The benches didn’t clear, but the door to the Mets’ bullpen in right-centerfield opened, with players at the ready.

After the game, Arrieta was frustrated with Frazier and told reporters, “He can come see me. I’ll put a dent in his skull.”

When the game resumed, Dominic Smith, who restrained Frazier after he was ejected, doubled down the rightfield line to move pinch runner Adeiny Hechavarria to third base.

The next batter, Amed Rosario, also was hit by a changeup. Arrieta was not ejected, though, even after the warning — and that got Callaway fuming.

He stormed from the top step of the dugout and unleashed choice words toward Gibson, who wasted no time in ejecting him. Callaway stuck around a few minutes, likely arguing about the reasoning behind issuing a warning that wasn’t enforced not five minutes later.

“When I went out there, we had just got one of our players thrown out and then the guy hits a batter two batters later,” Callaway said. “ I felt like I needed to protect our players at that point.

“He didn’t think he was intentionally throwing at him, and I get that part,” said Callaway, who was tossed for the sixth time in his career and the fourth time this season. “But I mean, damn, we just got one of our guys thrown out because of the whole debacle.
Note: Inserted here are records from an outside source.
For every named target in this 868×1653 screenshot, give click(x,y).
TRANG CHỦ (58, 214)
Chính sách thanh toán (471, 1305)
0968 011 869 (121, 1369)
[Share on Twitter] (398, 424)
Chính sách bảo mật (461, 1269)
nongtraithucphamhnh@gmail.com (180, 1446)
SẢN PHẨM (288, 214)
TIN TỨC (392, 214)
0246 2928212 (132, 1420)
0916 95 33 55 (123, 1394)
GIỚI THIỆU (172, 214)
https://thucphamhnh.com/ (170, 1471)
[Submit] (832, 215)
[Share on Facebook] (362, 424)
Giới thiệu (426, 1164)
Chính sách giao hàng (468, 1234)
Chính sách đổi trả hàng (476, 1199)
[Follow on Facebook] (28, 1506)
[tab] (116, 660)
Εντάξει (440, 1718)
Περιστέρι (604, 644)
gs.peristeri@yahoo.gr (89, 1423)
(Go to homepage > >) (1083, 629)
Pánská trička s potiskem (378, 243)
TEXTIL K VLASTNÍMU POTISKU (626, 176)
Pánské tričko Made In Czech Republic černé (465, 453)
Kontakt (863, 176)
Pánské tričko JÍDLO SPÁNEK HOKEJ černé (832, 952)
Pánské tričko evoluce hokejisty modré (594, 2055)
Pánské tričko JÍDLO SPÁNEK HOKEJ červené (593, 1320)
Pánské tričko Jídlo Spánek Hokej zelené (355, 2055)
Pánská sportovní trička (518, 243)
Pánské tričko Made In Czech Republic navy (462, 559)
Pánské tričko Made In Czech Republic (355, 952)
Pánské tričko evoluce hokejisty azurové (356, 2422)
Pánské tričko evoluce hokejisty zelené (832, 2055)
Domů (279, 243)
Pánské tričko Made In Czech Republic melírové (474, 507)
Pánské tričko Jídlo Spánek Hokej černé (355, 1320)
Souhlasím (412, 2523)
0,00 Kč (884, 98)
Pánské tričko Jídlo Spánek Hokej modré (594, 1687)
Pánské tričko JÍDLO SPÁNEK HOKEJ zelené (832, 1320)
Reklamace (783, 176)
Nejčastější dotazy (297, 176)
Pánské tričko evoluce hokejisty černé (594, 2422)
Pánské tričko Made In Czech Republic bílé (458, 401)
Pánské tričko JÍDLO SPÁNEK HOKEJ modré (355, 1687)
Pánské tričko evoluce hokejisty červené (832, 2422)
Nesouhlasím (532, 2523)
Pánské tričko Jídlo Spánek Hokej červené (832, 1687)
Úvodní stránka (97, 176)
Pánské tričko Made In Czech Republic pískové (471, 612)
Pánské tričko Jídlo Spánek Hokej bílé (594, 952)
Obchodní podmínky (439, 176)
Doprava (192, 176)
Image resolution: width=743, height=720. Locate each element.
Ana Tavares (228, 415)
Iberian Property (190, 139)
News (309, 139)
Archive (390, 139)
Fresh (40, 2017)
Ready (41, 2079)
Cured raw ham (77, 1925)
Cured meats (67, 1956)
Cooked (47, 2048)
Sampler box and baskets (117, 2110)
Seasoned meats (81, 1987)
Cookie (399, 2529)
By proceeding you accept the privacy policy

And their guy gets to stay in.”

With the bases loaded, Tomas Nido split the right-centerfield gap for a bases-clearing double that gave the Mets a 6-4 lead and chased Arrieta.

In the top of the seventh inning, Robert Gsellman hit Jean Segura with a 96-mph sinker on a 1-and-1 count. He was not ejected — Gibson said he deemed each hit-by-pitch during the game as unintentional — but he was replaced by Steven Matz with the lefty-swinging Bryce Harper coming to bat. Segura scored on Realmuto’s single.

In April, Jacob Rhame threw a pair of hard fastballs up near Rhys Hoskins’ head in the ninth inning of an eventual 9-0 Mets win, and the dugouts cleared. No brawl ensued, but both benches were warned.

The next night, Hoskins homered off Rhame in a 6-0 Phillies win and leisurely took his time rounding the bases. His 360-foot trip was clocked at 34.23 seconds, more of a home run crawl than a home run trot.

Perhaps the bad blood from the division rivals’ early encounter is still fresh for both teams. Both crew chief Brian Gorman and Gibson said they were cognizant of the past but focused on the present situation.

“You know the past, but we try to treat every day as a new day,” Gorman said. “If a situation arises, then we handle it.”

Said Gibson: “You let the game play out, and you have to react as necessary.”